• **BRIEF**
How many lines of the records below contain the word "computer"? Answer with the number alone.

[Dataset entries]
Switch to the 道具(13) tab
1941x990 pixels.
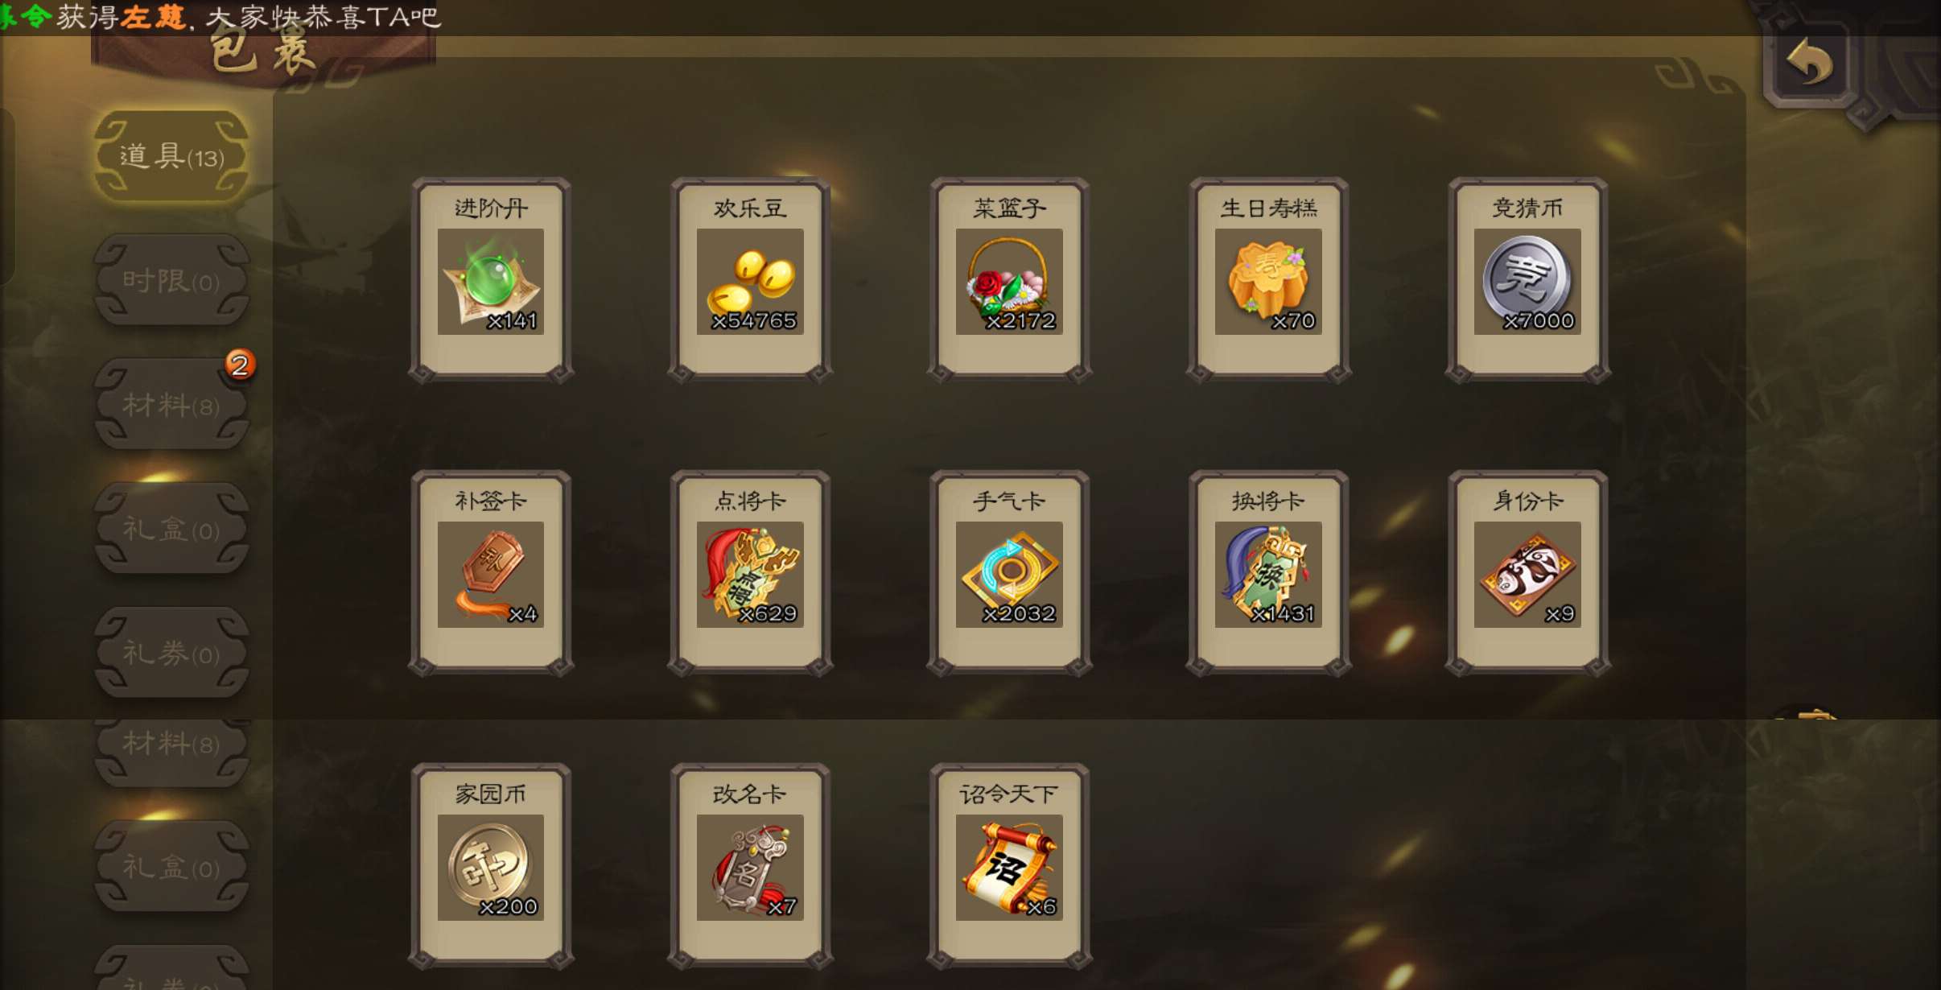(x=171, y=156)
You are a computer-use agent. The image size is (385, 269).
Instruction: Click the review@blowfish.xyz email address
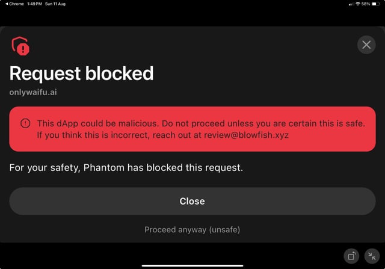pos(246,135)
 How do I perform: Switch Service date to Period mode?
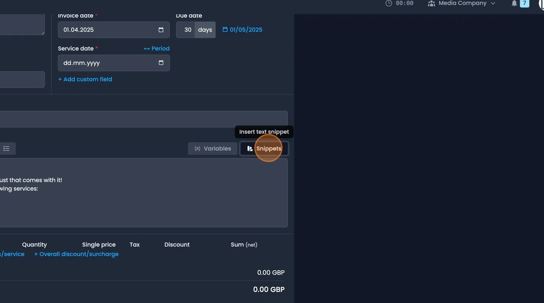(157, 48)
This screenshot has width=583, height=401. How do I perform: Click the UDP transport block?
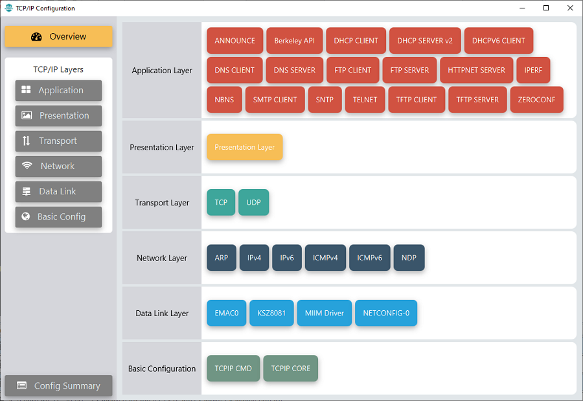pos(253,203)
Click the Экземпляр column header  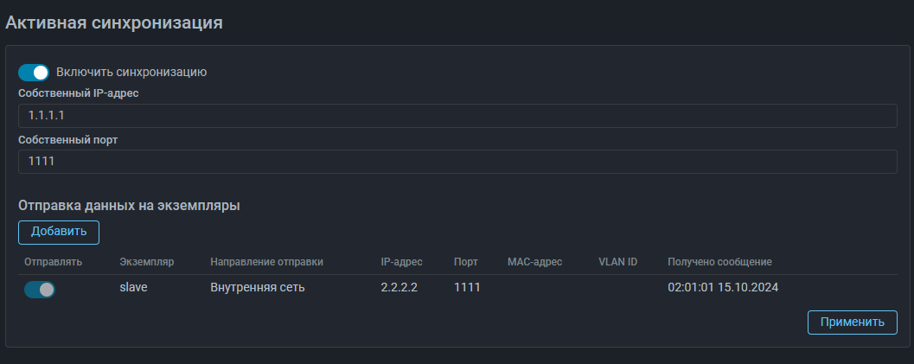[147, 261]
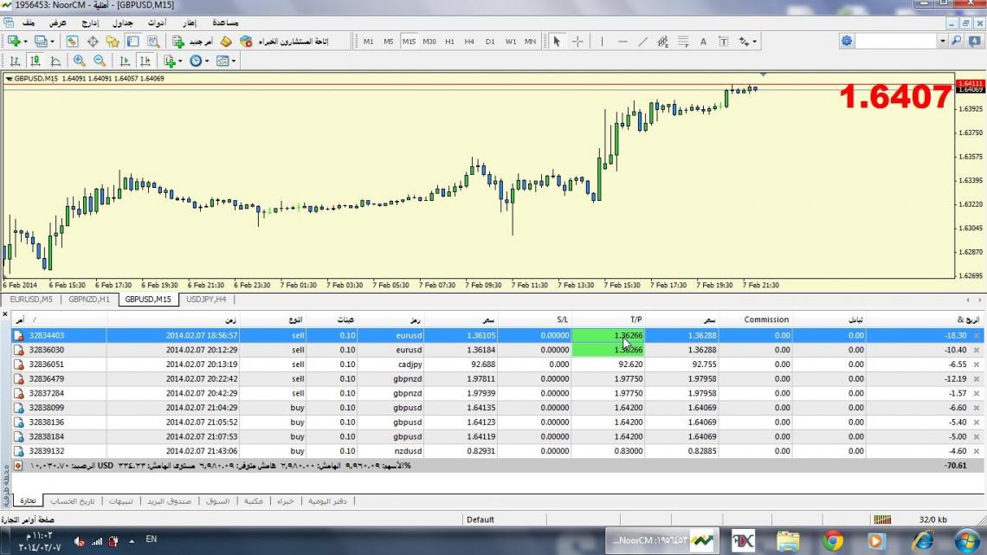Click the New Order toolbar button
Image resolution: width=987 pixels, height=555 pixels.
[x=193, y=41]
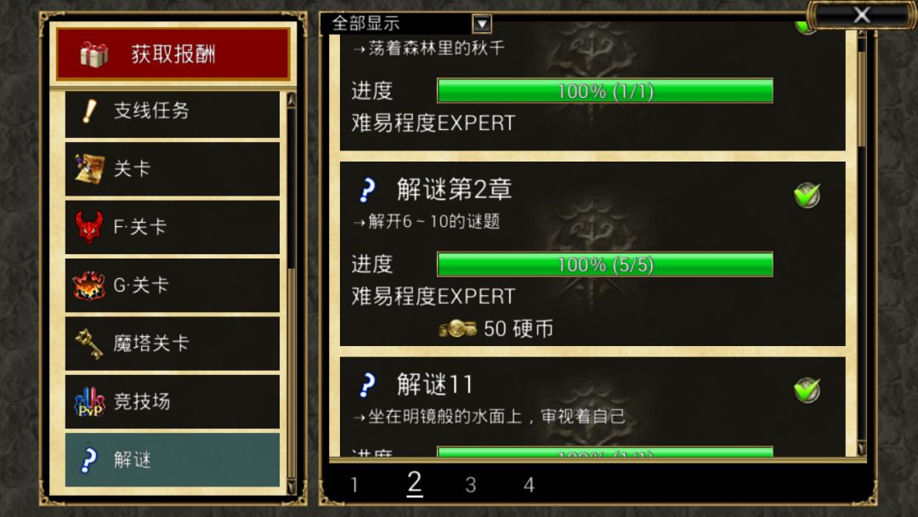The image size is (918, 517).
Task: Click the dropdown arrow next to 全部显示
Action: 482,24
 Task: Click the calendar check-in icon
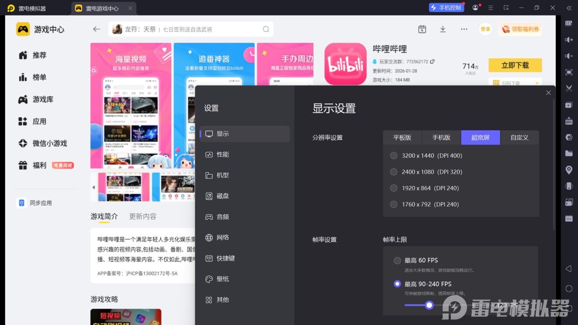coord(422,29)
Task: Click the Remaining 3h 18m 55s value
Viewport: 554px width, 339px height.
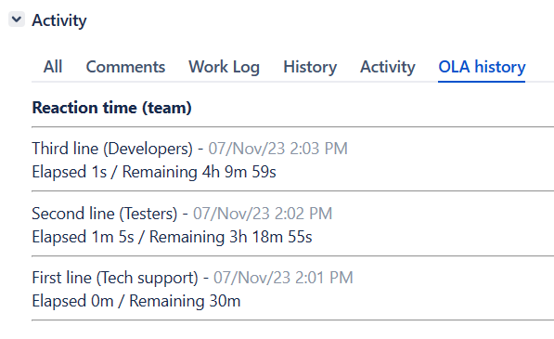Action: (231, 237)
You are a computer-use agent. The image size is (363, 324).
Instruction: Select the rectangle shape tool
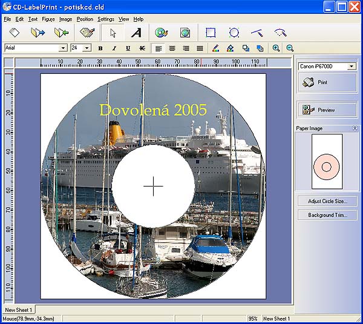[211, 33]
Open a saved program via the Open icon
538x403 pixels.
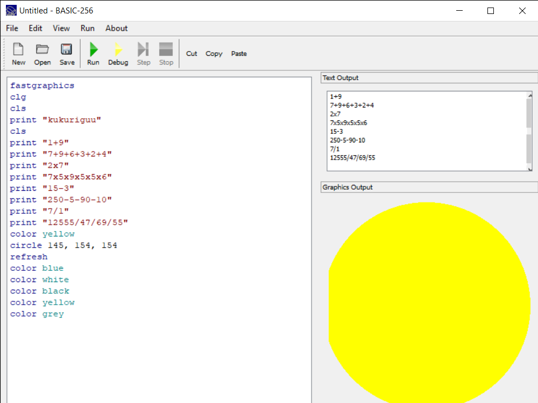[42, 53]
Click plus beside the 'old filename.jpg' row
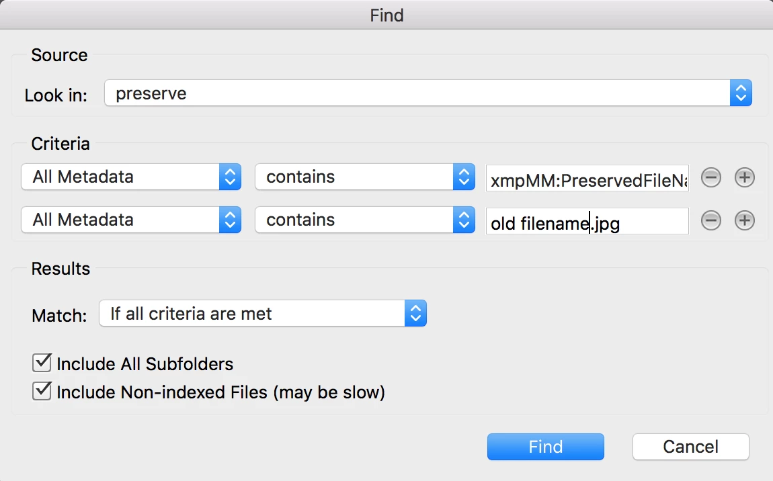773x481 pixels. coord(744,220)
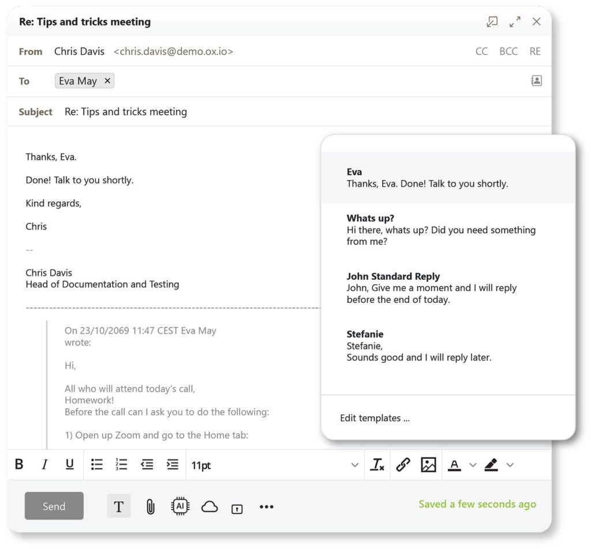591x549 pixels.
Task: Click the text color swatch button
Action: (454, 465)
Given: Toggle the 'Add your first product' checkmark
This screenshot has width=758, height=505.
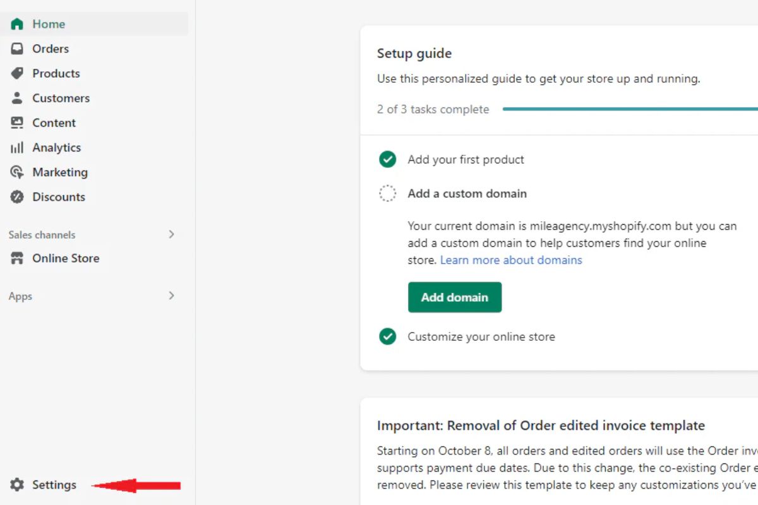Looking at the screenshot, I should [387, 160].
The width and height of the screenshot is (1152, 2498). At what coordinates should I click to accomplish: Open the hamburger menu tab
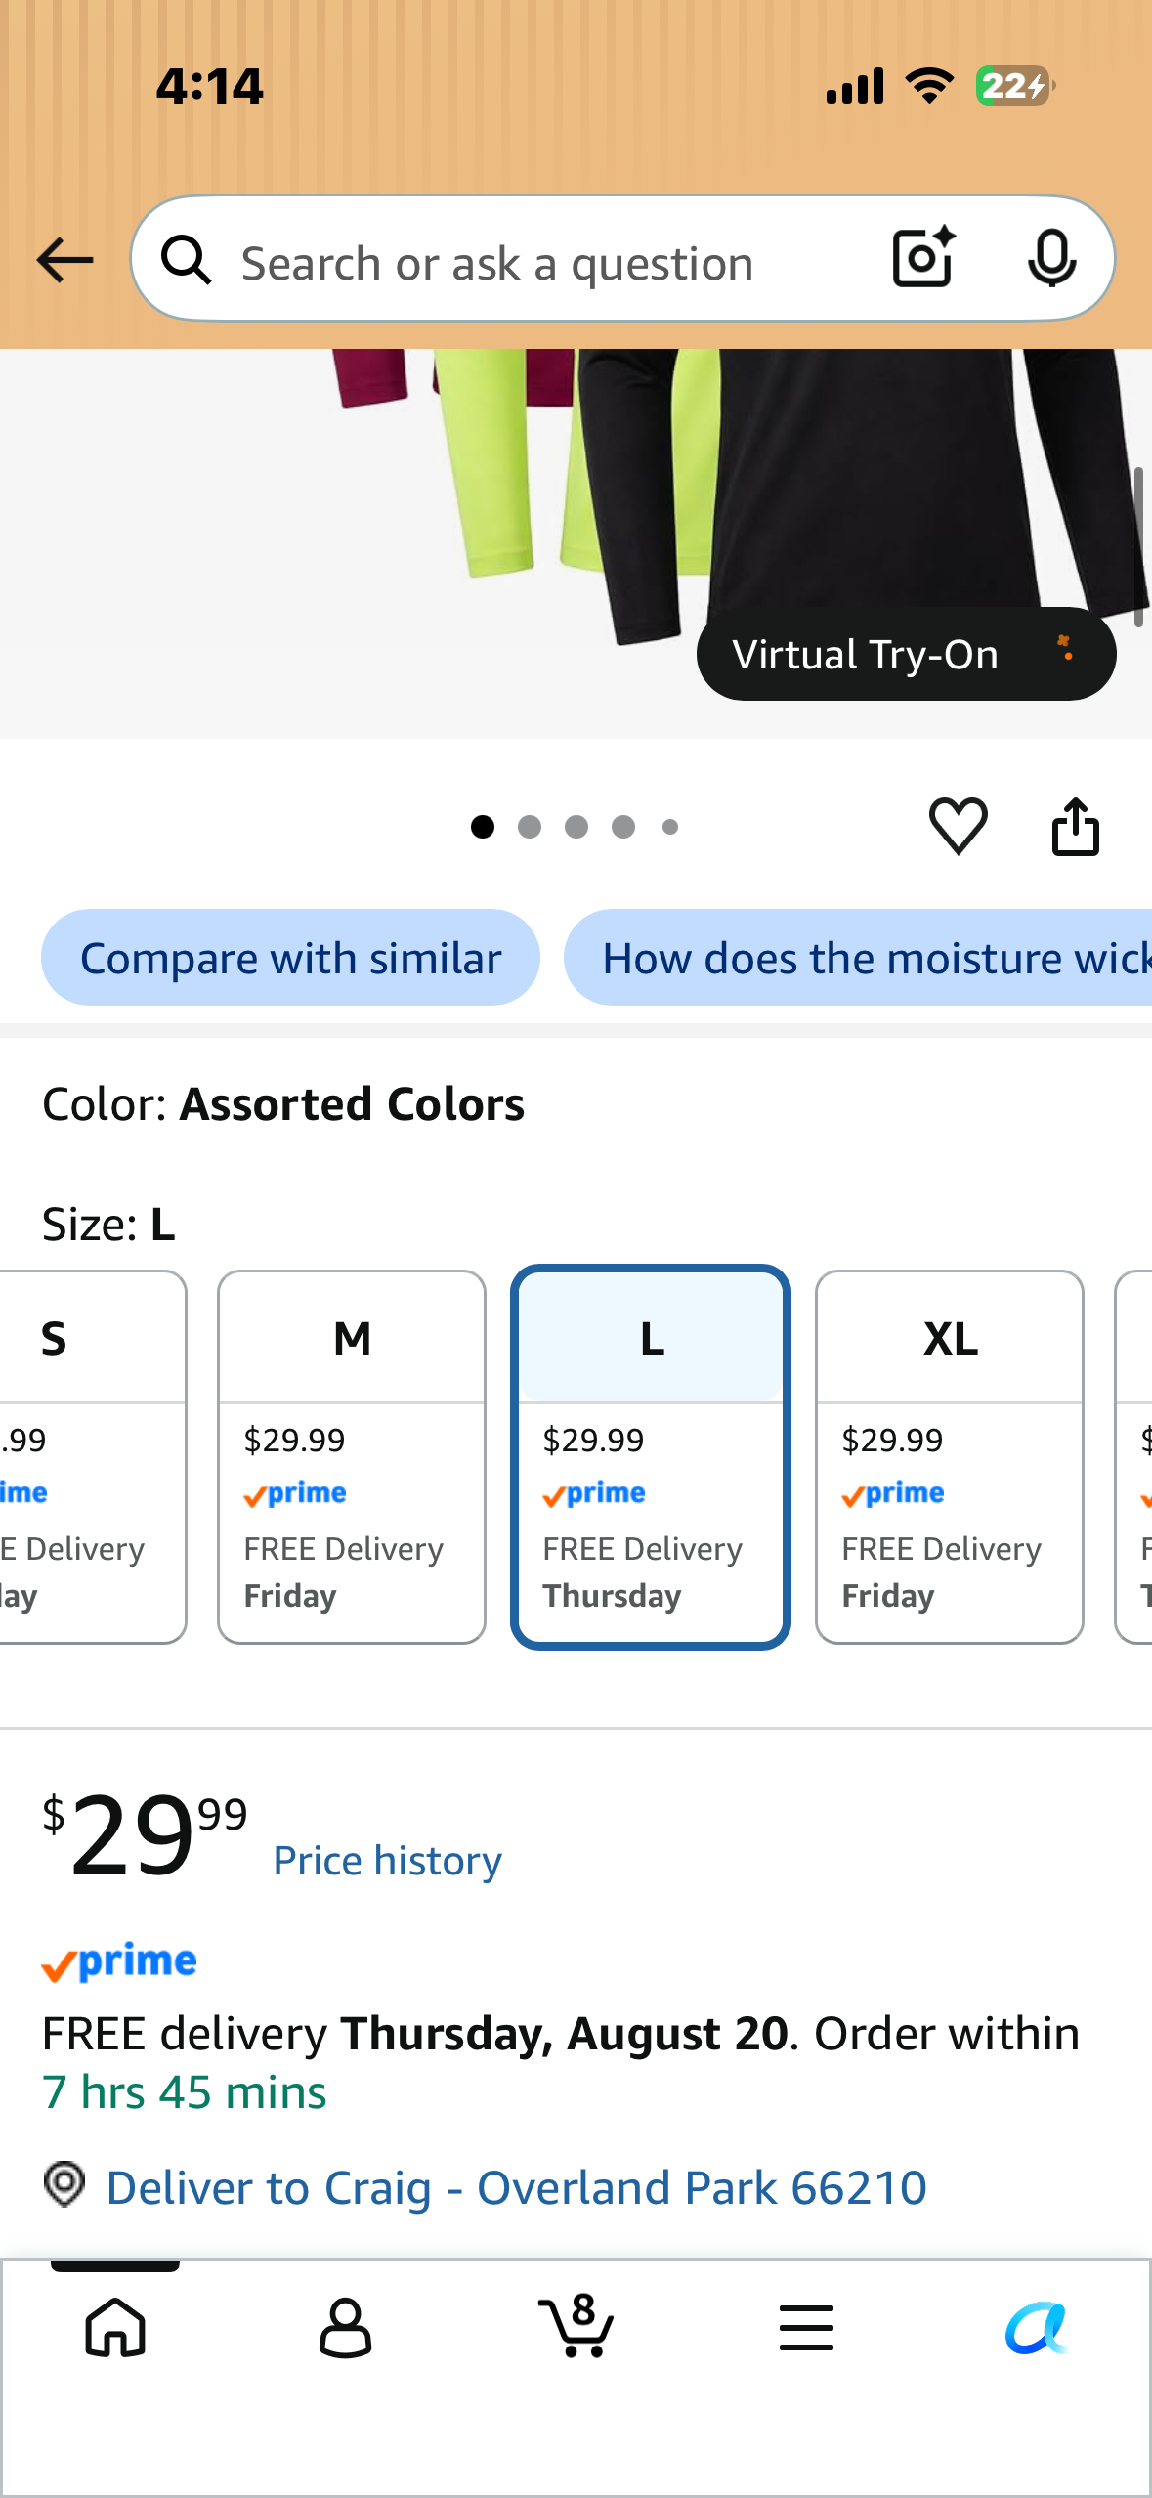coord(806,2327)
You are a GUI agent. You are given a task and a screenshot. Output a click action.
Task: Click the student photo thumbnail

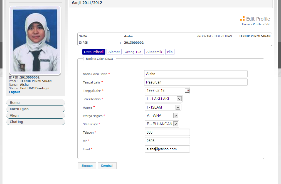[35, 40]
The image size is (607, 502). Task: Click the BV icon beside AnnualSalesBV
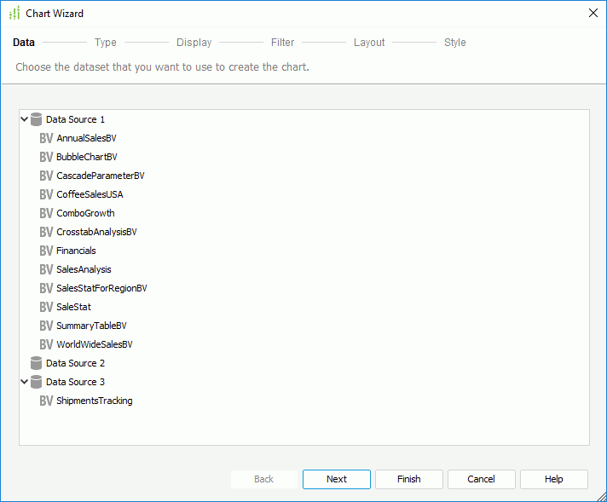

• **RESPONSE TO THIS TASK**
2